▶ What you need to do: Within the entries below, find the portion that opens with the line containing "Отделка балконов и лоджий (28, 2307)" and closes with the line containing "Febbraio 2024". Retype that portion exactly and only.

▶ Dataset records:
-*-

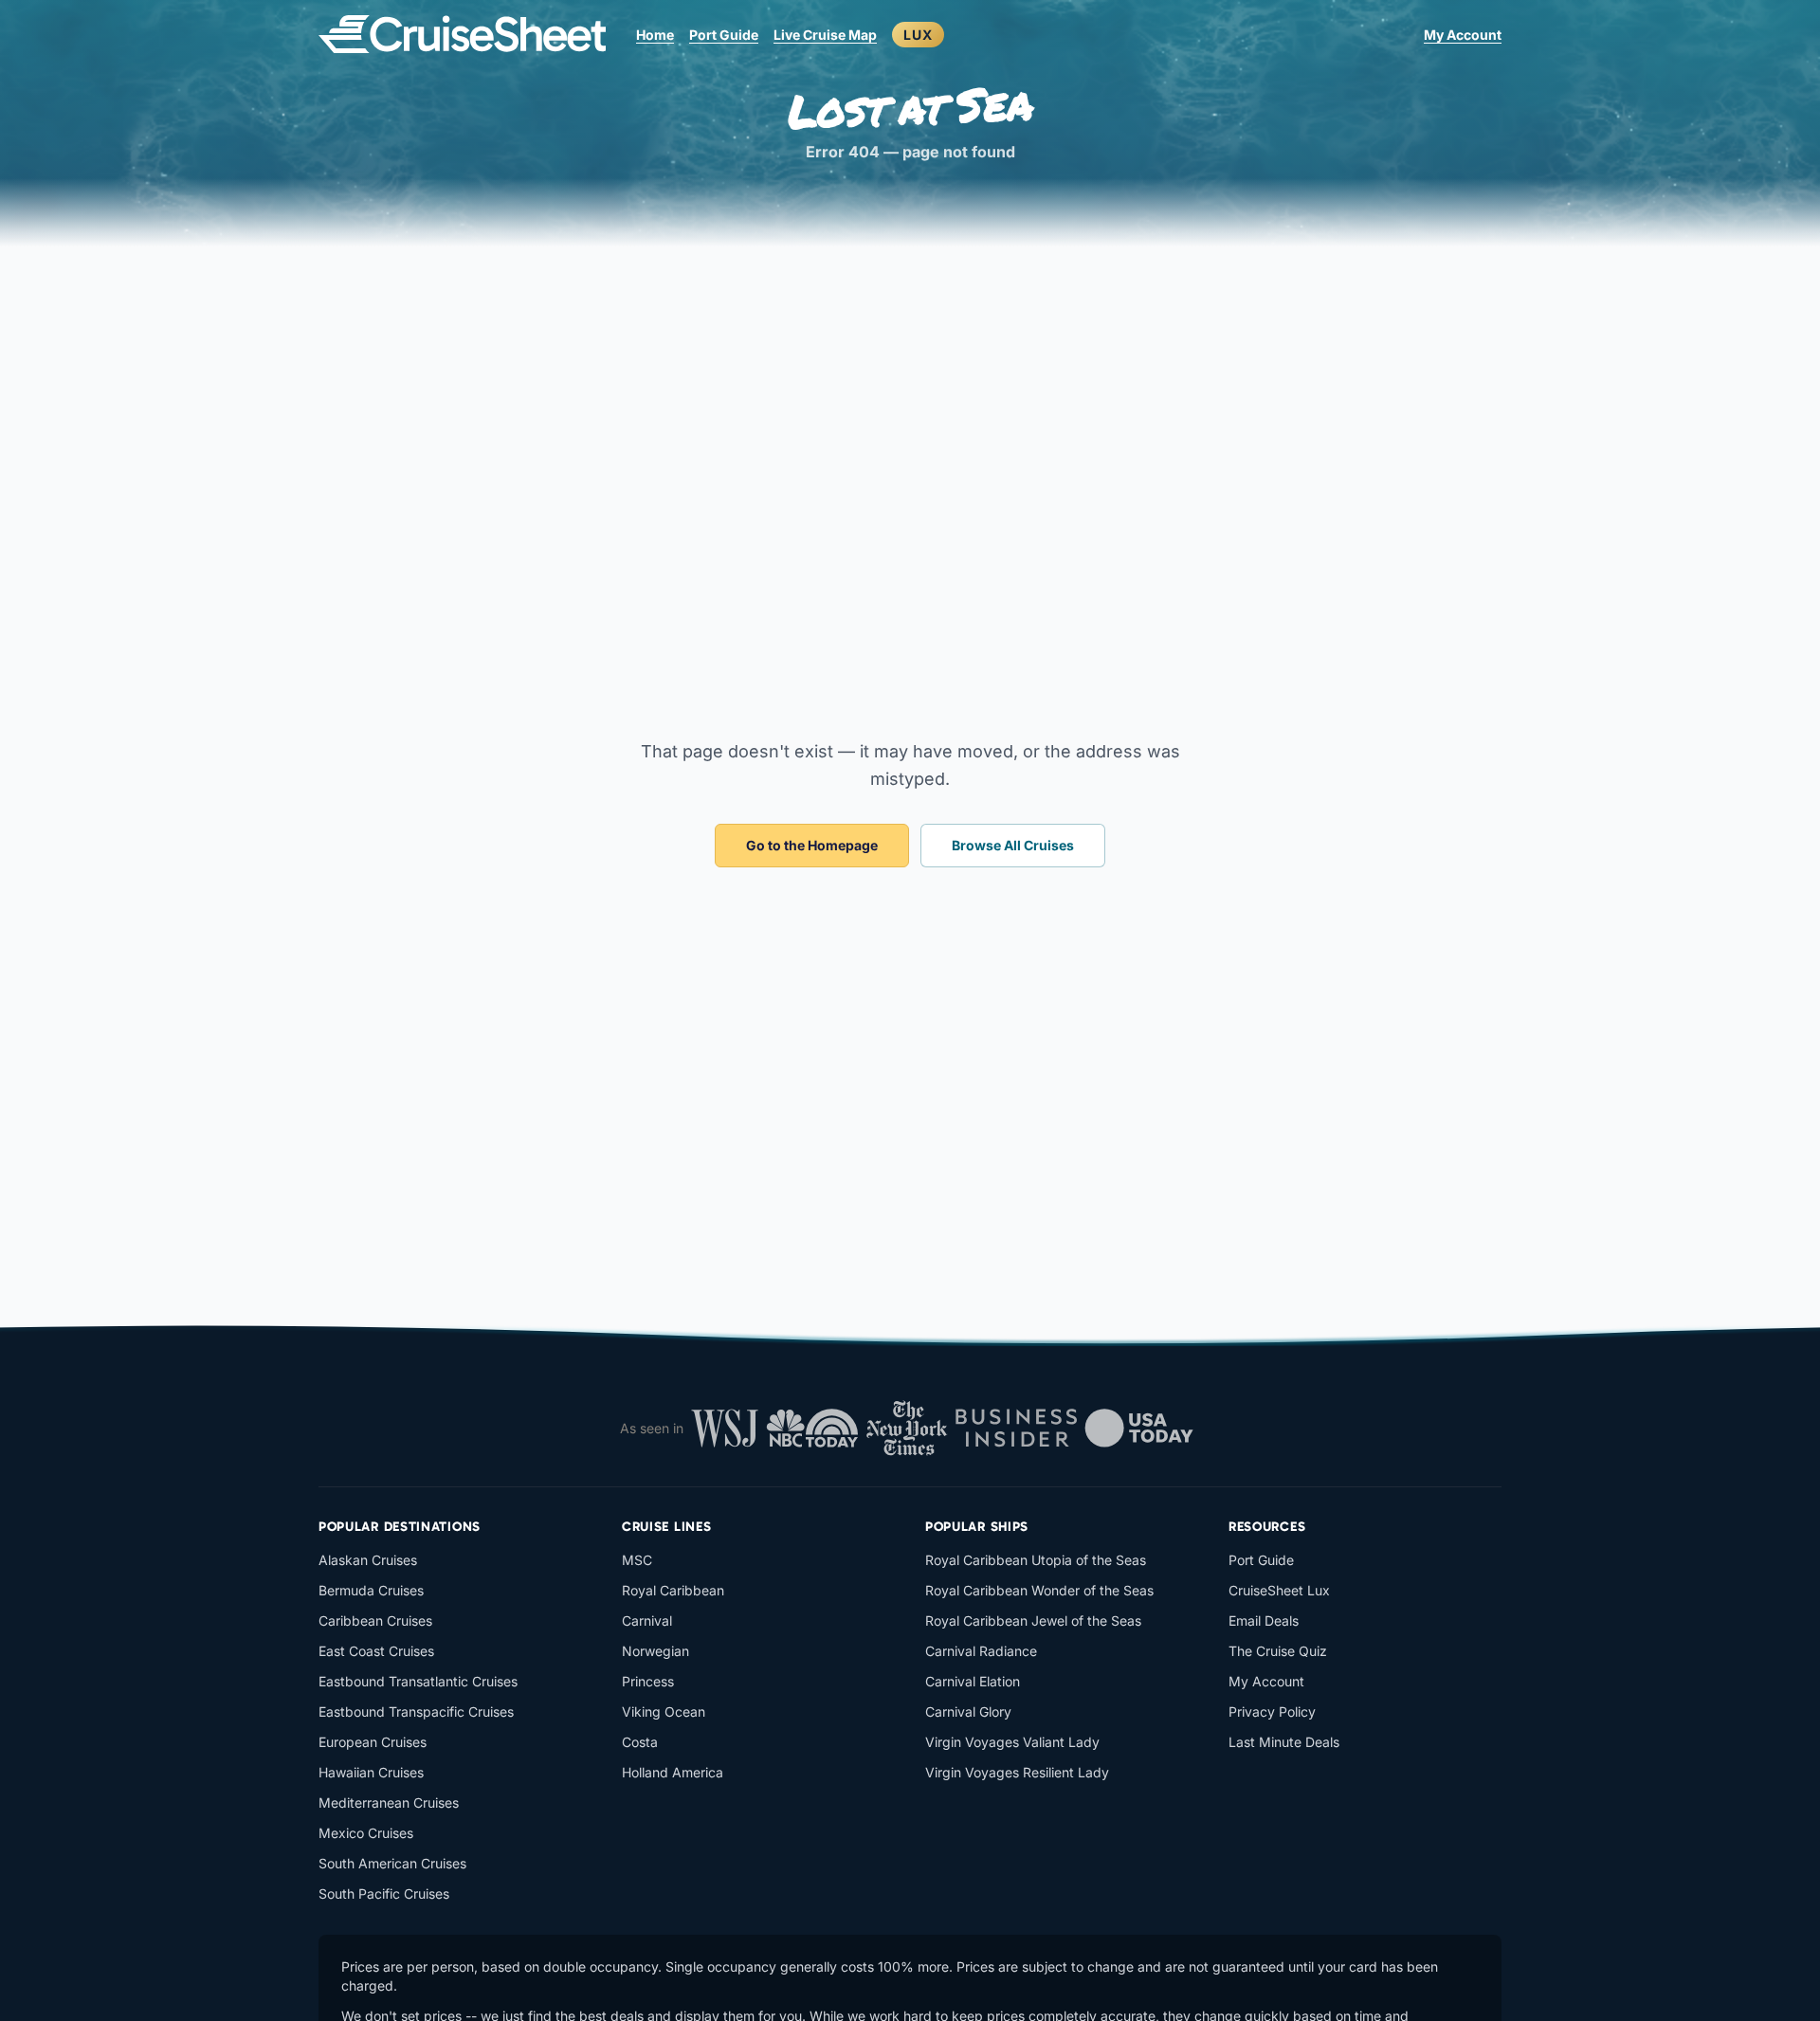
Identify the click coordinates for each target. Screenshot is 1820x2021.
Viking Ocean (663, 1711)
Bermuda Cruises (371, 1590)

-*-

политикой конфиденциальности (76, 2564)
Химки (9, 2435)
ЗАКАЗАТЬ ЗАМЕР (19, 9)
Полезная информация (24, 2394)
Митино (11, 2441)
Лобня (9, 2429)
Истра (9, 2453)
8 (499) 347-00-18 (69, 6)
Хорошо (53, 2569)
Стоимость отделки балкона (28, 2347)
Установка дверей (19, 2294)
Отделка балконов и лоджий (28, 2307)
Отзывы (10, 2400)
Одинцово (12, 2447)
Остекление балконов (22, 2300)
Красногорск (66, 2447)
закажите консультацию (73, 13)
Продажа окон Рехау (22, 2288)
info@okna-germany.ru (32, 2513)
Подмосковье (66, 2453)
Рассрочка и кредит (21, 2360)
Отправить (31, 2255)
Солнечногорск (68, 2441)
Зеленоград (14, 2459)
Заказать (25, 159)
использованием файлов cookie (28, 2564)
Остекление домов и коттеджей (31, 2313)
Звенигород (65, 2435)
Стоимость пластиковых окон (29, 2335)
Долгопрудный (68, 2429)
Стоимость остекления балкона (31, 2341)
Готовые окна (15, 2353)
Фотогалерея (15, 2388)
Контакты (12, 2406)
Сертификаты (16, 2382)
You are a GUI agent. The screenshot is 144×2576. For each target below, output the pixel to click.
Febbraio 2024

-*-

▶ Answer to this exercise:
Отделка балконов и лоджий (28, 2307)
Отзывы (10, 2400)
Одинцово (12, 2447)
Остекление балконов (22, 2300)
Красногорск (66, 2447)
закажите консультацию (73, 13)
Продажа окон Рехау (22, 2288)
info@okna-germany.ru (32, 2513)
Подмосковье (66, 2453)
Рассрочка и кредит (21, 2360)
Отправить (31, 2255)
Солнечногорск (68, 2441)
Зеленоград (14, 2459)
Заказать (25, 159)
использованием файлов cookie (28, 2564)
Остекление домов и коттеджей (31, 2313)
Звенигород (65, 2435)
Стоимость пластиковых окон (29, 2335)
Долгопрудный (68, 2429)
Стоимость остекления балкона (31, 2341)
Готовые окна (15, 2353)
Фотогалерея (15, 2388)
Контакты (12, 2406)
Сертификаты (16, 2382)
You are a GUI agent. The screenshot is 144×2576. For each target below, output the pixel to click.
Febbraio 2024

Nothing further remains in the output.